Recently, the SAWIP team visited the World Affairs Council (WAC) in Washington DC to participate in an interactive session with youth from around the metropolitan area. This session formed part of the broader program of community engagement and was part of a celebration of Mandela Day. This was an opportunity to widen the perspective of the students, introducing them to South Africa and some the challenges it faces and to give a global context.
The attendees of the session were from local high schools and were very excited to meet the team. It presented them with the unique opportunity to interact with young leaders from very different contexts to their own. The SAWIP team discussed three broad topics during this engagement; generations of activism and the rise of student involvement, social entrepreneurship in South Africa and the interconnectedness of racial and cultural identities in South Africa. This was done in a series of small group discussions, where the students got the opportunity to critically discuss and present their views on each of these topics in an intimate setting.
The students showed great interest in the topics and there was great enthusiasm from the team and the students. There was particular interest in the session about social entrepreneurship, where the students were presented with a real life South African problem that they had to find a solution to in a 20-minute time span. It was truly inspiring to see the zeal with which the students tackled these problems and made prototypes of their solutions.

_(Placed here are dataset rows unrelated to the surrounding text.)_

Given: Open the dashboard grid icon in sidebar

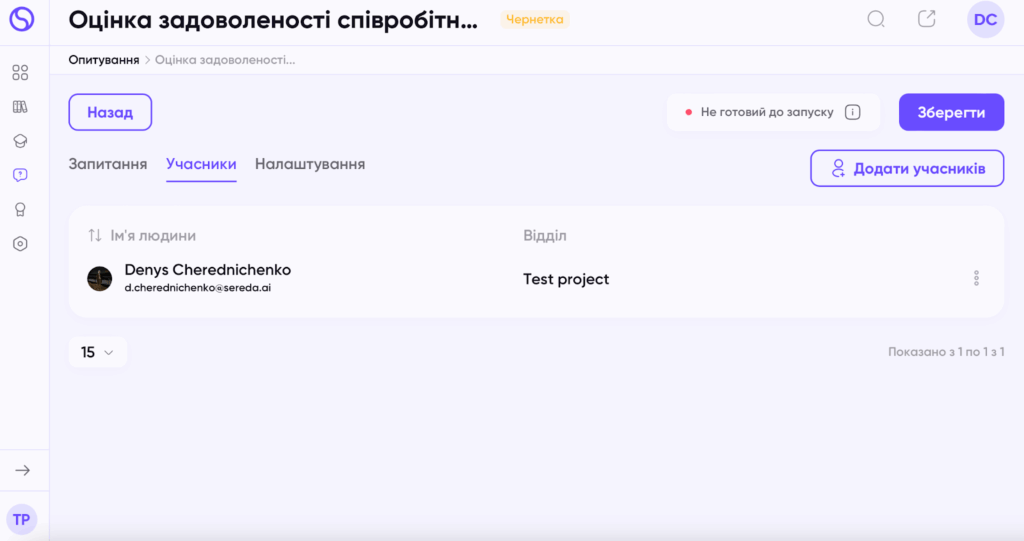Looking at the screenshot, I should point(20,73).
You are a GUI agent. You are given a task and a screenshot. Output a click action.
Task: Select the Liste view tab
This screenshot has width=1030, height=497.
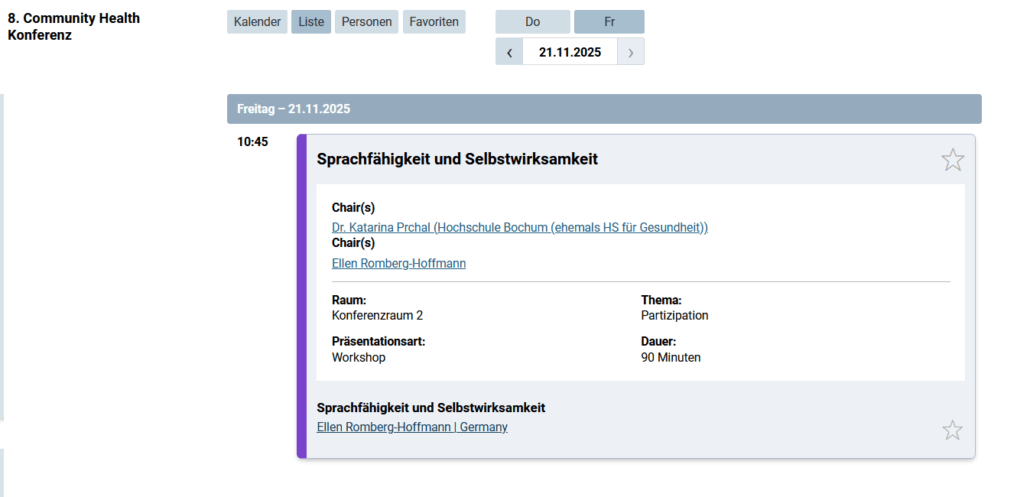coord(311,22)
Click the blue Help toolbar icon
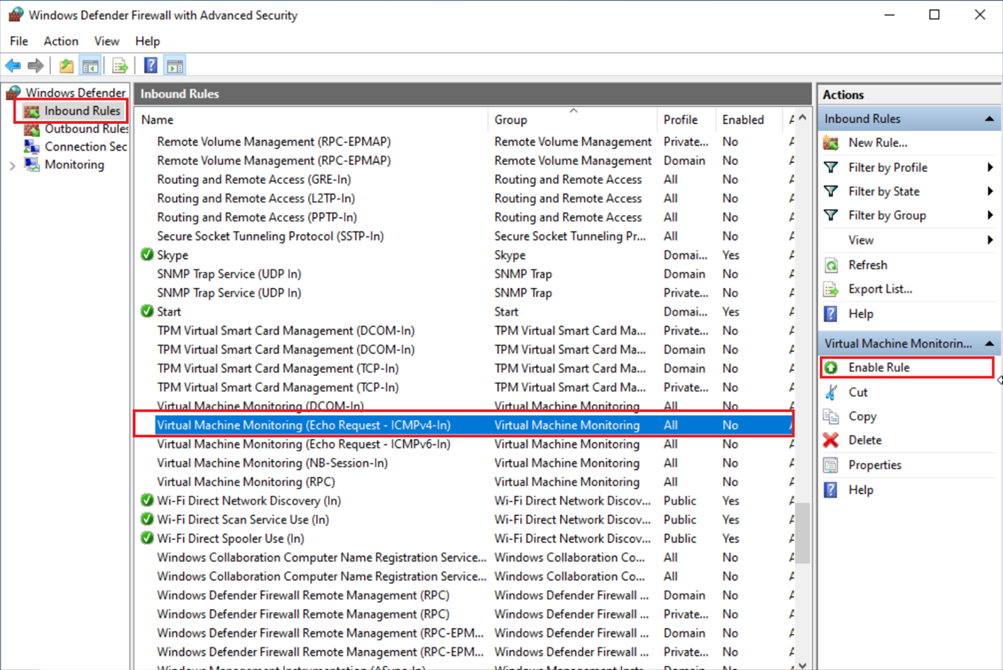Image resolution: width=1003 pixels, height=670 pixels. coord(150,66)
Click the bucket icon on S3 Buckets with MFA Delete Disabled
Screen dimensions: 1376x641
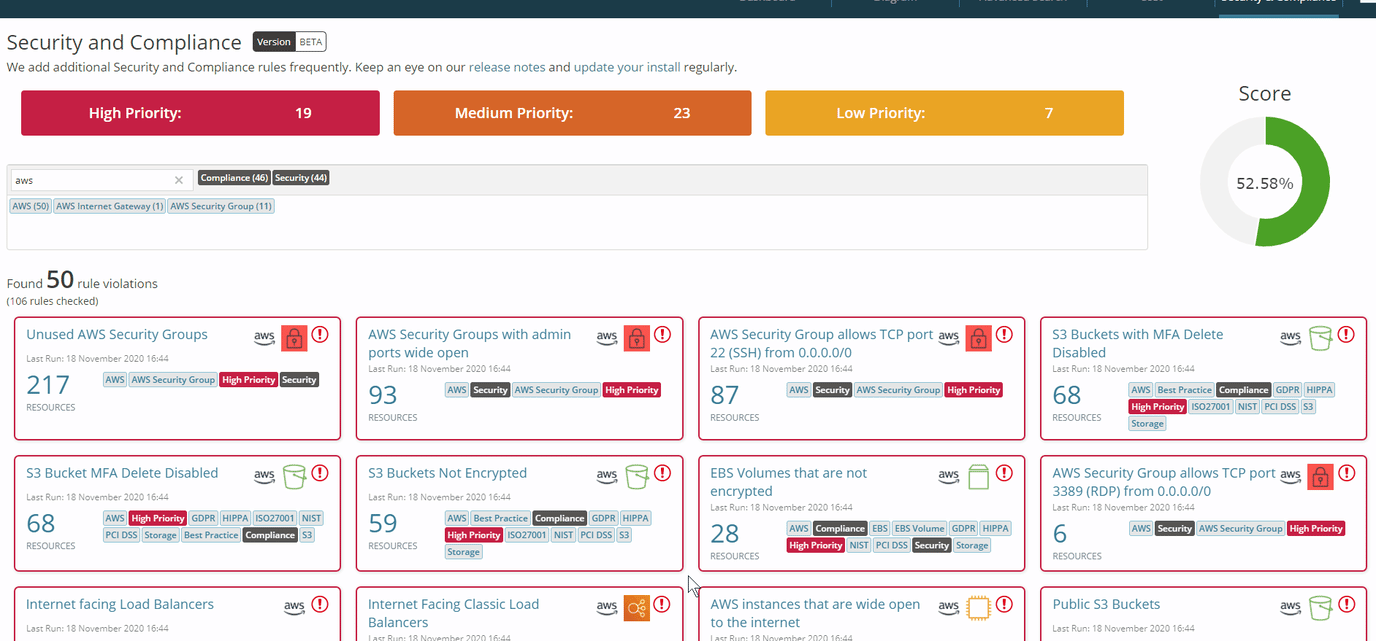(x=1320, y=338)
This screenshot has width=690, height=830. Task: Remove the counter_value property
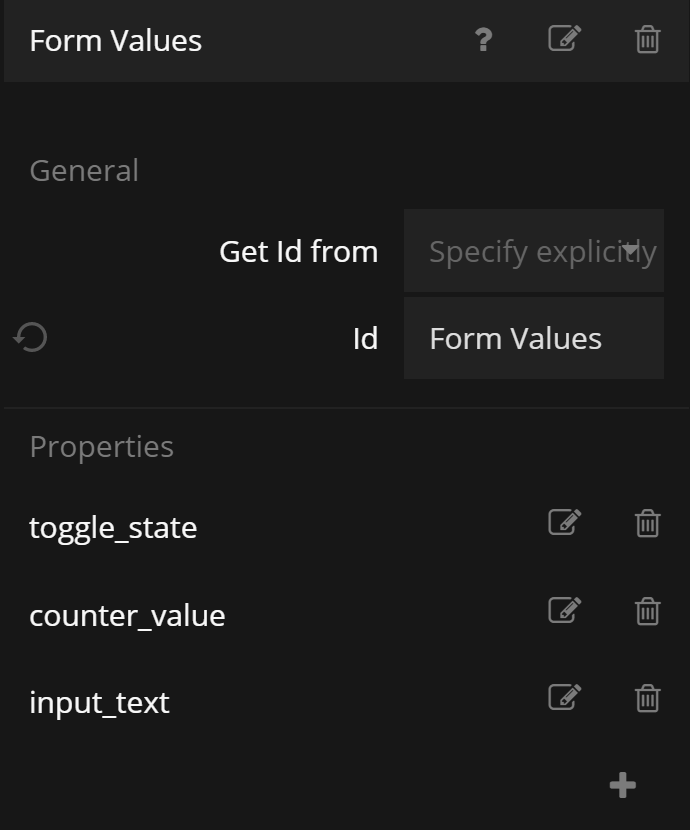tap(648, 610)
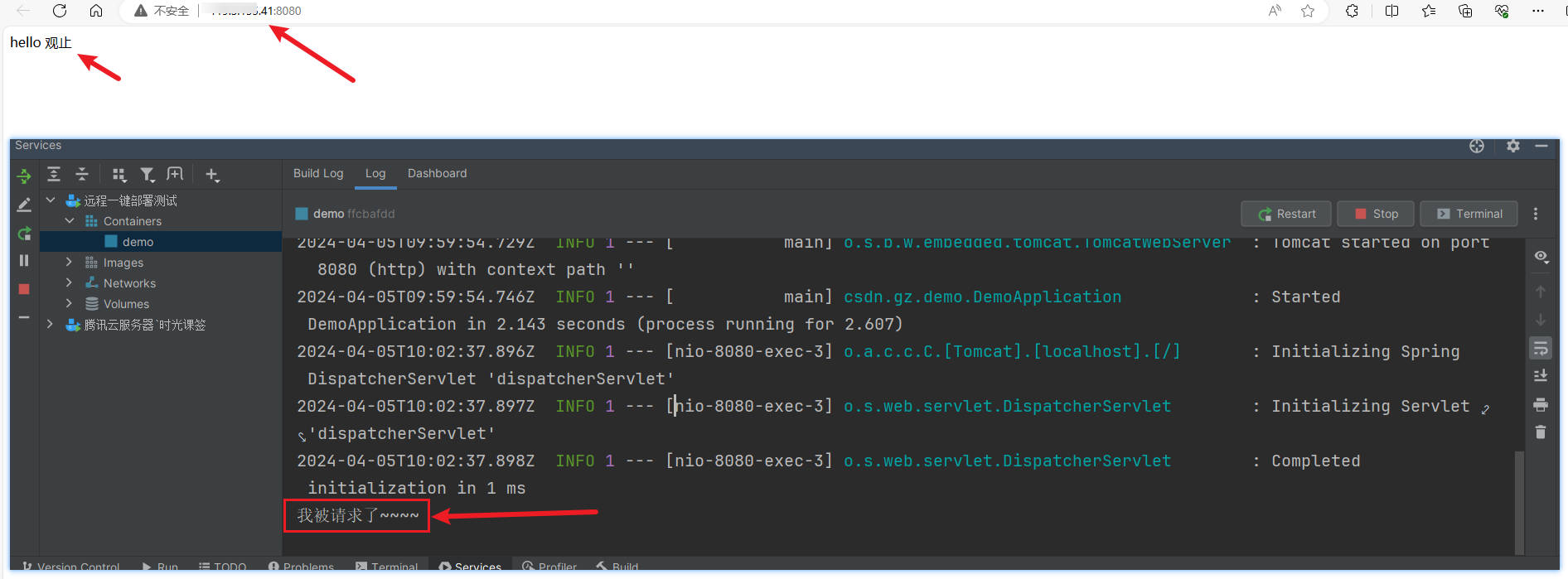Switch to the Build Log tab

[x=318, y=173]
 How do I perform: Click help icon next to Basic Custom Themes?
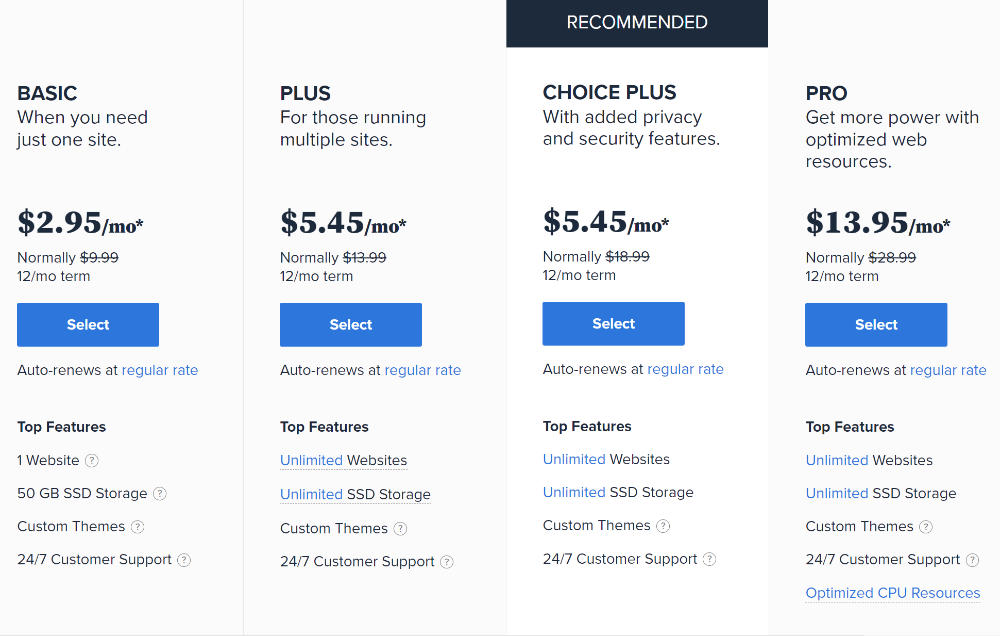[x=138, y=527]
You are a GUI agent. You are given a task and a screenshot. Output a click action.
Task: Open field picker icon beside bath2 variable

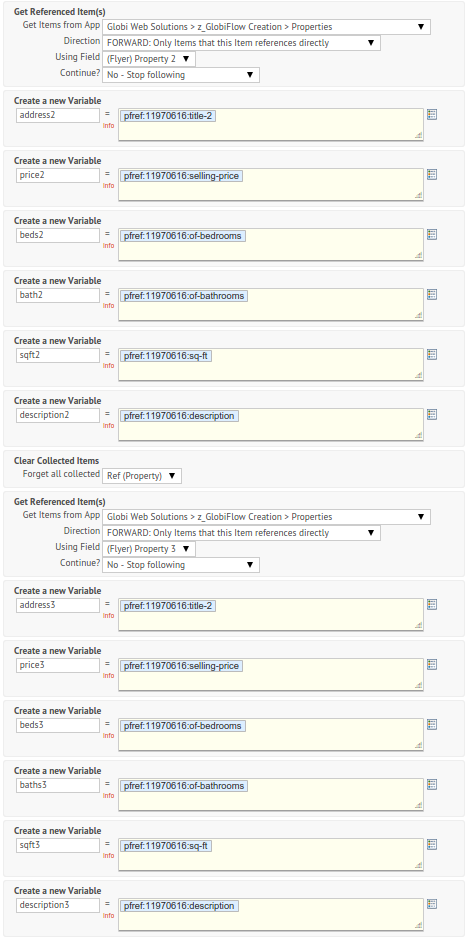tap(431, 294)
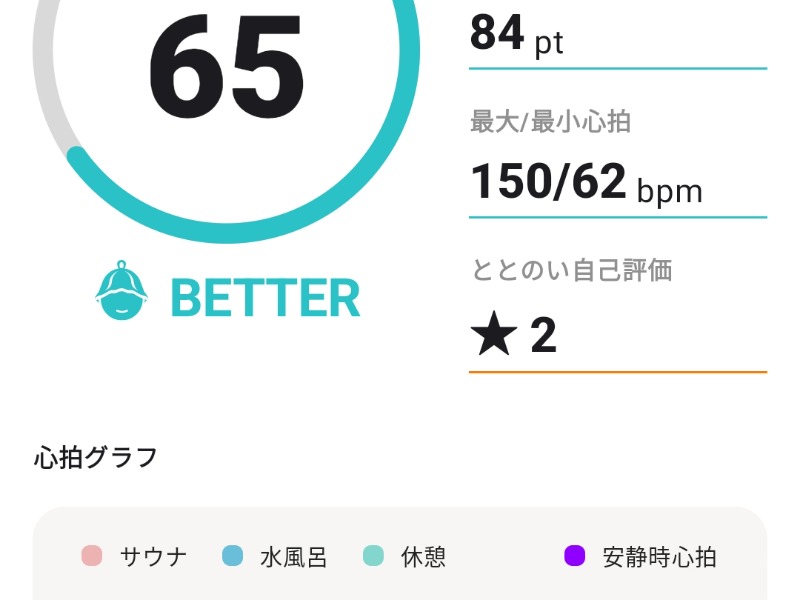
Task: Tap the sauna hat face icon
Action: (x=121, y=290)
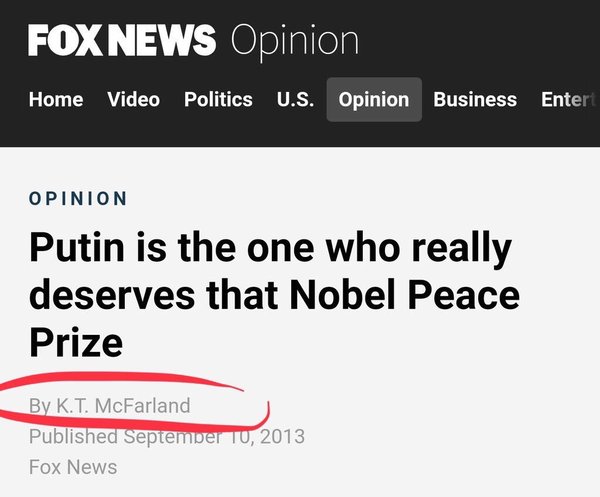Click the Fox News source label below date

(73, 466)
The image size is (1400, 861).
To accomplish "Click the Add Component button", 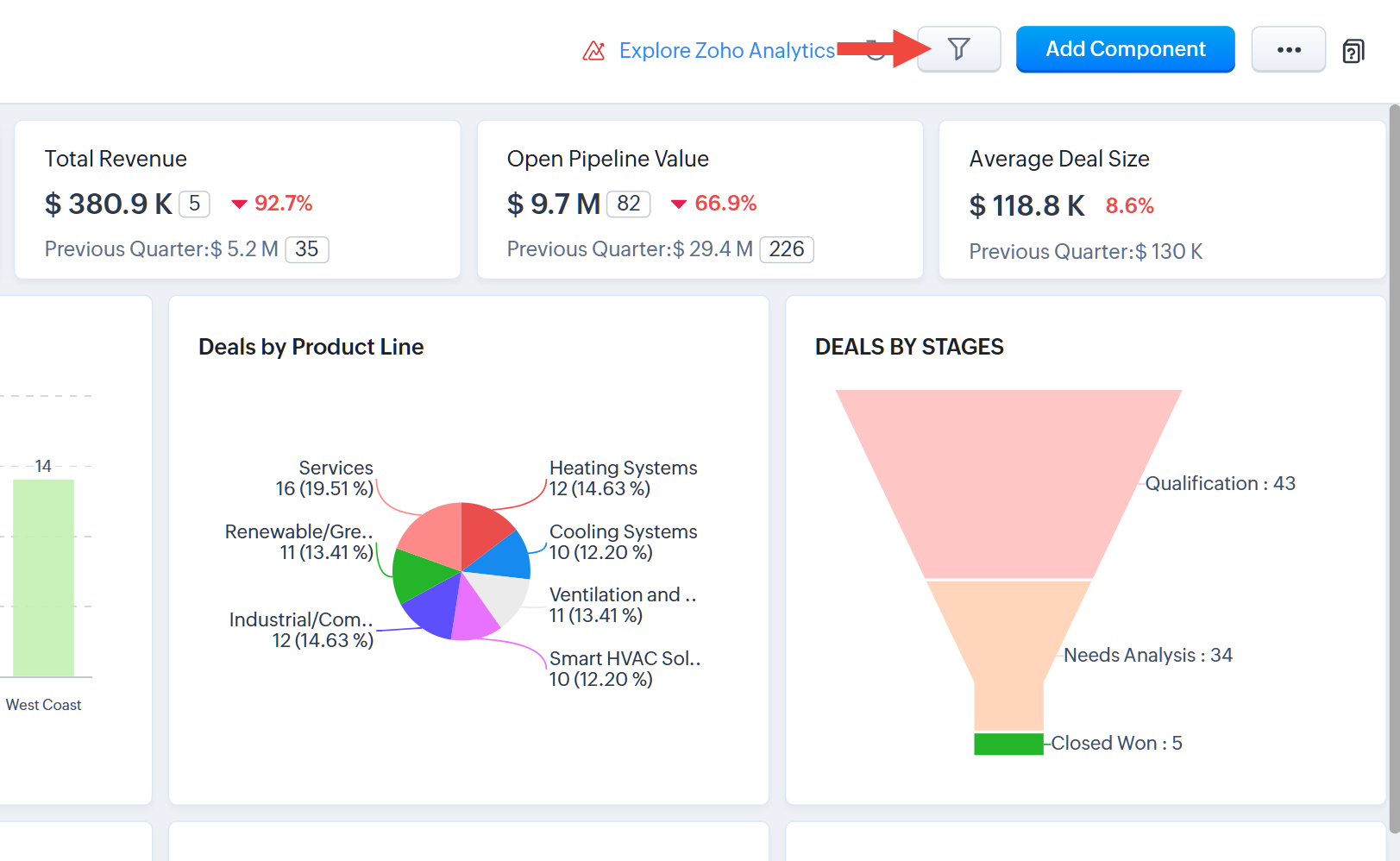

Not only did the high school students gain immensely from this interaction, the SAWIP team gained valuable insights into the current issues facing the USA. It provided an important opportunity for the team and students to discuss the role that youth play in their societies.
Servant leadership is a central part of the SAWIP program, this was a great opportunity to give back to communities around Washington DC in a valuable and tangible way. The SAWIP team looks forward to continue this legacy of service once they return to South Africa.